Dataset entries
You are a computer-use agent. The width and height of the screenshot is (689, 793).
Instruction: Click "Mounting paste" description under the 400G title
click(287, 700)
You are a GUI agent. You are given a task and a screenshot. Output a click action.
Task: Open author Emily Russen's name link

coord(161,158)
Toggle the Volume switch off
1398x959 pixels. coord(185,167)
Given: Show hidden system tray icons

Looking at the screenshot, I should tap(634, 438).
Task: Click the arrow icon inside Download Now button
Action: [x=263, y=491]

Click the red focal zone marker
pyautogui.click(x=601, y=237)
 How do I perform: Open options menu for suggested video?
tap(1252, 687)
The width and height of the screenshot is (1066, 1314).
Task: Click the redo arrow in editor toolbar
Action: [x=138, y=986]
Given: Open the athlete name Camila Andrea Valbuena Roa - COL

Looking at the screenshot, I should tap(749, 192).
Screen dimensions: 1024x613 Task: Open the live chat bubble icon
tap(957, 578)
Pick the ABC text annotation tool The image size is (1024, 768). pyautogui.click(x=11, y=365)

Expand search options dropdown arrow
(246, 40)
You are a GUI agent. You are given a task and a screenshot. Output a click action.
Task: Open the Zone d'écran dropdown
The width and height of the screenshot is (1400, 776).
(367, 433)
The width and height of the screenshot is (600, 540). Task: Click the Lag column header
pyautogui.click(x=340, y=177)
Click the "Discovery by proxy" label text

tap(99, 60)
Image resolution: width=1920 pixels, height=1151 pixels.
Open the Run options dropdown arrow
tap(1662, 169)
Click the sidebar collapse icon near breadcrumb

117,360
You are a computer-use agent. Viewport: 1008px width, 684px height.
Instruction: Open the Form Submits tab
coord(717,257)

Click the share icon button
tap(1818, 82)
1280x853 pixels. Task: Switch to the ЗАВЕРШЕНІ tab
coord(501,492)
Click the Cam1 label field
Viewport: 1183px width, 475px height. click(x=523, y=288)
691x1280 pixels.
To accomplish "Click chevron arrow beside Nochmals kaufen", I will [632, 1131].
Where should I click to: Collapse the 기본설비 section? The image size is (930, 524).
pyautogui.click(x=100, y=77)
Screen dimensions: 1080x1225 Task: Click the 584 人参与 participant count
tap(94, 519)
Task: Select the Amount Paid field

Task item
From the line holding "Task: Open the Zone d'écran dropdown" to the last line of the data above, copy every line exactly and include nothing more.

Response
Task: Open the Zone d'écran dropdown
The width and height of the screenshot is (1400, 776).
(367, 433)
The width and height of the screenshot is (600, 540). Task: Click the Lag column header
pyautogui.click(x=340, y=177)
Click the "Discovery by proxy" label text

tap(99, 60)
Image resolution: width=1920 pixels, height=1151 pixels.
Open the Run options dropdown arrow
tap(1662, 169)
Click the sidebar collapse icon near breadcrumb

117,360
You are a computer-use agent. Viewport: 1008px width, 684px height.
Instruction: Open the Form Submits tab
coord(717,257)

Click the share icon button
tap(1818, 82)
1280x853 pixels. Task: Switch to the ЗАВЕРШЕНІ tab
coord(501,492)
Click the Cam1 label field
Viewport: 1183px width, 475px height. click(x=523, y=288)
691x1280 pixels.
To accomplish "Click chevron arrow beside Nochmals kaufen", I will [632, 1131].
Where should I click to: Collapse the 기본설비 section? The image size is (930, 524).
pyautogui.click(x=100, y=77)
Screen dimensions: 1080x1225 Task: Click the 584 人参与 participant count
tap(94, 519)
Task: Select the Amount Paid field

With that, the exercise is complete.